Figuring out Medicare, coordinating medical care, dealing with health insurance … it’s been too much for me. Today, I finally called my psychiatrist. I have been seeing her for about a decade for anxiety and depression.
I’ve been on Lexapro for years. It’s supposed to take the edge off. Behavioral health providers always tell me that it’s environmental triggers … circumstances that cause my insomnia and bouts of anxiety. That I’m dealing with a huge amount of medical problems. That just one of my ailments would knock most people out.
Well, I’ve never really publicly spoken about how crippling the stress, frustration, and depression are. I have lost friends because I’m unreliable and high maintenance. I live far away from my friends and the city I love (“Boston, you’re my home!”). I don’t actually live that far away, but it’s just far away enough that no one visits.
I’m a city girl. I used to be able to walk down the street to pick up my comics at The Outer Limits or hop on the train to Cambridge. There were several restaurants that I loved to visit (In a Pickle stole my heart!) and a Landmark Theatres cinema! Sigh.
Now, I’m within walking distance of a T-Bones. Whatever that is. I live in a town. It’s nice and quiet and reminds me of the town I grew up in. My neighbor, Dan, is the best. My landlord is amazing. And I absolutely love living with my partner, Jon, and our cat Candy O. I just miss my old life of rock shows, public transportation, indie movies, and delicious dining options. It’s just so hard being so far away from all of these places and people!

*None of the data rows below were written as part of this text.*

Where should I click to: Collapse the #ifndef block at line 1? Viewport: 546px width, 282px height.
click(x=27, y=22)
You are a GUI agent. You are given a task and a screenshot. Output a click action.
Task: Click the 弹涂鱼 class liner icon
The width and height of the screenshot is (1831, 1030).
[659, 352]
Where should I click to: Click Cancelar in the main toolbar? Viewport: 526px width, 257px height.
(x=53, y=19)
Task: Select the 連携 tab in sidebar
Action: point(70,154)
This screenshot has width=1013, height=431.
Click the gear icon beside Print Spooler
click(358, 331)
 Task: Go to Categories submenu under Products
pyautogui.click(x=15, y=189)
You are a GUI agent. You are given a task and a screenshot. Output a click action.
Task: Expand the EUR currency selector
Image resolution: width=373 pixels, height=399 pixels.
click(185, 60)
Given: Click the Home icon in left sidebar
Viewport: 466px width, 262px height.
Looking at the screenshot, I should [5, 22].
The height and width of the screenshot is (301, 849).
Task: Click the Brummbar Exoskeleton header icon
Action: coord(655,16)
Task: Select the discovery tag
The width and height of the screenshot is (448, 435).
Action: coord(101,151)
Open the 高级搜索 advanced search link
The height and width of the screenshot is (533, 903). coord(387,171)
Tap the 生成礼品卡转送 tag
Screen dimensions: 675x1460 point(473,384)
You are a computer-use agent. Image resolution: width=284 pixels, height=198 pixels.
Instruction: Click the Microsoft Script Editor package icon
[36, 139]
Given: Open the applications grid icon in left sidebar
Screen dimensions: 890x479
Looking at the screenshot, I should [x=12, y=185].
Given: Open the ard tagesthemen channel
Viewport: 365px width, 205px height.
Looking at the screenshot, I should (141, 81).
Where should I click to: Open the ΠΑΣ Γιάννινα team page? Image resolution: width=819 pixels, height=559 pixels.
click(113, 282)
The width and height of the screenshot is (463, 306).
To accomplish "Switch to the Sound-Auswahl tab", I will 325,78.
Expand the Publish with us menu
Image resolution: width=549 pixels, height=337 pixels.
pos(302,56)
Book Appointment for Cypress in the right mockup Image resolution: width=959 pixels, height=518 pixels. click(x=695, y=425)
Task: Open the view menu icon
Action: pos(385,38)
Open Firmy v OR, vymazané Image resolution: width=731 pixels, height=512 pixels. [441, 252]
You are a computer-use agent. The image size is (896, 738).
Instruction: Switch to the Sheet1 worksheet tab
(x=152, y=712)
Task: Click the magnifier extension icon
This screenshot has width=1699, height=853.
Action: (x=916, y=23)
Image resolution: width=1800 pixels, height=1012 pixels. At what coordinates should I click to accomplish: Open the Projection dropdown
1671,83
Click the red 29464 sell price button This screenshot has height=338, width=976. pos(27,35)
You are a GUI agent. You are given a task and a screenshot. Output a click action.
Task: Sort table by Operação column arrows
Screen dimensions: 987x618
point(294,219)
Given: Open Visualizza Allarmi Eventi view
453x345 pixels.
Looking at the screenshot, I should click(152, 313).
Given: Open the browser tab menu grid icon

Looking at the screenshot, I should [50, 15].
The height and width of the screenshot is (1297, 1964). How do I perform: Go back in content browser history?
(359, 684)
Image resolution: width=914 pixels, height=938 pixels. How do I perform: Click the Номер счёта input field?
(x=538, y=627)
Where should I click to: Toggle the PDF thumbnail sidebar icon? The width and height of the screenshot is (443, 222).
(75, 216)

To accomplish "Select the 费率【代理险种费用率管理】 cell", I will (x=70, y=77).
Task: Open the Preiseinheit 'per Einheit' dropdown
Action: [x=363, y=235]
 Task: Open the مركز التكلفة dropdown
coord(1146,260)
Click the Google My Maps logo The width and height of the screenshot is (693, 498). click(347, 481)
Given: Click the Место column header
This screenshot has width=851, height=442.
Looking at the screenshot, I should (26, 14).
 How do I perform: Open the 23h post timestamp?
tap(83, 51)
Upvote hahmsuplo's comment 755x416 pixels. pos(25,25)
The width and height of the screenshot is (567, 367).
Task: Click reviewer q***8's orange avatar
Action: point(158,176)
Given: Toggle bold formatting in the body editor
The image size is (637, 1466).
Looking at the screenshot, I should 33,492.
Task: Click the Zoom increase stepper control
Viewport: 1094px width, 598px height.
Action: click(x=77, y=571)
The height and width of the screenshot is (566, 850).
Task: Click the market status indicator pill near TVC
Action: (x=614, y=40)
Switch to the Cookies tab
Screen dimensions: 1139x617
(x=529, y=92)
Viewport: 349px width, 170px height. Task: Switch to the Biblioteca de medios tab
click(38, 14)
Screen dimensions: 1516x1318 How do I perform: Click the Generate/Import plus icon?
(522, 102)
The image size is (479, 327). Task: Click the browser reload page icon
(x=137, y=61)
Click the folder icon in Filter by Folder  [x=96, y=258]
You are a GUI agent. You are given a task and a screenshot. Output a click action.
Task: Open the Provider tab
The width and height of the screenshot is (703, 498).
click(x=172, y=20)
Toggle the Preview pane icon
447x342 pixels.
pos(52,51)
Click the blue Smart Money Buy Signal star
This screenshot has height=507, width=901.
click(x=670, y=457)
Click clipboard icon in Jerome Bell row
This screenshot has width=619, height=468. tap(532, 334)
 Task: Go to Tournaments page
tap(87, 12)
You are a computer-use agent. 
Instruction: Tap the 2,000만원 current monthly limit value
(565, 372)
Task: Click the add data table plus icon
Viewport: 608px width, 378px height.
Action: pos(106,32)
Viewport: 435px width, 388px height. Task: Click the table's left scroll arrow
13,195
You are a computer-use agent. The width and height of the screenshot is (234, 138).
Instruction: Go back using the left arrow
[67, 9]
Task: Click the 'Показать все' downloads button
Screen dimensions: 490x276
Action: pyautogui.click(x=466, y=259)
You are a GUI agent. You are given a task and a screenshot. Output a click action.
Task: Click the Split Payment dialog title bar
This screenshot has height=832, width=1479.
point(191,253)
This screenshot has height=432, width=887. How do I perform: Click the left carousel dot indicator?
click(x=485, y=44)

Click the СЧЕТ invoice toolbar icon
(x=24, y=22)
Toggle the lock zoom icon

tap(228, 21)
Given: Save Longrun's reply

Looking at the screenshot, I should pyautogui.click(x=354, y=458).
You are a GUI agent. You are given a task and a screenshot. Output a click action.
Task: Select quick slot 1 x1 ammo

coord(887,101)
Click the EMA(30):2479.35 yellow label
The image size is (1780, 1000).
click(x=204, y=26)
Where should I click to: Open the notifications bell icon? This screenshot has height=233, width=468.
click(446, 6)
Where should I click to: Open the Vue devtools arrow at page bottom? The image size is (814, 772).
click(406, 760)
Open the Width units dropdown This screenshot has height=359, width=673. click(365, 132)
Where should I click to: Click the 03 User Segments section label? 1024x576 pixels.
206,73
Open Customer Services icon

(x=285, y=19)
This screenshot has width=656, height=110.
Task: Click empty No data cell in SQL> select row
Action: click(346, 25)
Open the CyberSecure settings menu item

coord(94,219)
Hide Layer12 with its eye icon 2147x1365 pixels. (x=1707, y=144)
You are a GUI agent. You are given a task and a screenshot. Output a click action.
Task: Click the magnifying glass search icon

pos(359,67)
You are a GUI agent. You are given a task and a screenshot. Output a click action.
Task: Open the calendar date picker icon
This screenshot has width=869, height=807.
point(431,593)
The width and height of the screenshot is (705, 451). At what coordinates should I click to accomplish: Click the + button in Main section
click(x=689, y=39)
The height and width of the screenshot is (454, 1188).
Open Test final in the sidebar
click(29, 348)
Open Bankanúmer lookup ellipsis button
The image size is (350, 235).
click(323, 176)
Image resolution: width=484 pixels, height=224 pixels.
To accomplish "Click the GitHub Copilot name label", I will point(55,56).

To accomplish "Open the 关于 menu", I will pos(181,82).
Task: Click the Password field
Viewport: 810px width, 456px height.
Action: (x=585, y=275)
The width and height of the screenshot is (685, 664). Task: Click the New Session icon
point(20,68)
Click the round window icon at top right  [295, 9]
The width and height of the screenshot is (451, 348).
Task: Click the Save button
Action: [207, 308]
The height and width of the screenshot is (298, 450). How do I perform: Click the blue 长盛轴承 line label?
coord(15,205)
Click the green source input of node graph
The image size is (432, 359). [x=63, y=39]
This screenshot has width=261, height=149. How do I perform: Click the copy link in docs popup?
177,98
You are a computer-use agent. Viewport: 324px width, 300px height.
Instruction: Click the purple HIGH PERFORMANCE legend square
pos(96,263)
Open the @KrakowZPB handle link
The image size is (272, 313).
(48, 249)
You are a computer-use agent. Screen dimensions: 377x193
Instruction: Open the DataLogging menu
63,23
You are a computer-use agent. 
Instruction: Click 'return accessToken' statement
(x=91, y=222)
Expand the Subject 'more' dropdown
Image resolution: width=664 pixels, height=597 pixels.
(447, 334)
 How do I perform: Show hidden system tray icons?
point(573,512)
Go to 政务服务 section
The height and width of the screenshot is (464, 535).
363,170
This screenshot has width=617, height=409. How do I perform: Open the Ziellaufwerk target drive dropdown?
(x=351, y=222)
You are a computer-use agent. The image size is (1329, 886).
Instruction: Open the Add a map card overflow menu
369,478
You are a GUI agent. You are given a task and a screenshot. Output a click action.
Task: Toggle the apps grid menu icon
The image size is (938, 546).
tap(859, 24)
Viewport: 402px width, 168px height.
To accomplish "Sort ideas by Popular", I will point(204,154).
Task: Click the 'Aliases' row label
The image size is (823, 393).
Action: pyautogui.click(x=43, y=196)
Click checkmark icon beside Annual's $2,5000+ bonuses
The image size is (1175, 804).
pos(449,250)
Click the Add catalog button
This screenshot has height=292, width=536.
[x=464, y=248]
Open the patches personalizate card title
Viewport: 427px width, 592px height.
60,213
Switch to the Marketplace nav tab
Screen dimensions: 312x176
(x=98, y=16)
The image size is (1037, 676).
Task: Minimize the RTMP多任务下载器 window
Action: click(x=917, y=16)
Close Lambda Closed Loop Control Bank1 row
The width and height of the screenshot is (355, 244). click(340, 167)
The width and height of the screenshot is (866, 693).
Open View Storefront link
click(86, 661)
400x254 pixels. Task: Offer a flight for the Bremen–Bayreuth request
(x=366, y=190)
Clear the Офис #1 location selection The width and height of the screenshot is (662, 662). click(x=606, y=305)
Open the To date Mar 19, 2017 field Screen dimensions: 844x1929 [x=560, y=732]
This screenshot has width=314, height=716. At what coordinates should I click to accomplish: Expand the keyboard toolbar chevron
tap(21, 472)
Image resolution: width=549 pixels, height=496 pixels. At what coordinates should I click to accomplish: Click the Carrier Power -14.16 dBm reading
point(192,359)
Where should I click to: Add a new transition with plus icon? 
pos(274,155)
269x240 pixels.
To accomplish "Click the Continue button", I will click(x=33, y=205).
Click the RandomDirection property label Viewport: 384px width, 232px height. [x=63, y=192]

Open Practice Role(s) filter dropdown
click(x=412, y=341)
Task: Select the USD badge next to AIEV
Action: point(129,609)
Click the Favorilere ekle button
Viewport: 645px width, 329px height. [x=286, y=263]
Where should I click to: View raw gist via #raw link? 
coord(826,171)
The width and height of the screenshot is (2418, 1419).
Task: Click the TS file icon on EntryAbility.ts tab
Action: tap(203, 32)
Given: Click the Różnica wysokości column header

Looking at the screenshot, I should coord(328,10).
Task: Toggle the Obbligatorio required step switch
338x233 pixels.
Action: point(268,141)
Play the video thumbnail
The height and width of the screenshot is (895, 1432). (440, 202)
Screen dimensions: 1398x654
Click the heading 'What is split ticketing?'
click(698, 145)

But I’m veering into the depression lane. If I go too far that way, I’ll hafta explain about how my multiple illnesses restrict my social life, driving, and dependability. This post is about this buzzing in my head!
To help with said buzzing, my psychiatrist added a new medication called buspirone. And she wanted to increase my Lexapro dose, but my insurance doesn’t cover it. Sooo, more fun with health insurance. 🤕🏥💊
(The pharmacy contacted me to let me know that they couldn’t fill it and they needed my permission for them to contact my doctor to see if they could talk to my insurer and get it approved. Meanwhile, I was calling around to try and locate a pharmacy that carried the buspirone. And looking online to see if my insurance covered the buspirone.)
I’m trying to get help. I’m not suicidal, but I’m not finding joy in life like I usually do. I’ve been very honest with my partner about my mood. He said that it’s like I’m stuck on a tough level of a video game that I just can’t get past. That I don’t even want to play the game any more. But someday, I’ll find the warp zone and I’ll get out of this level. And the game will be great again.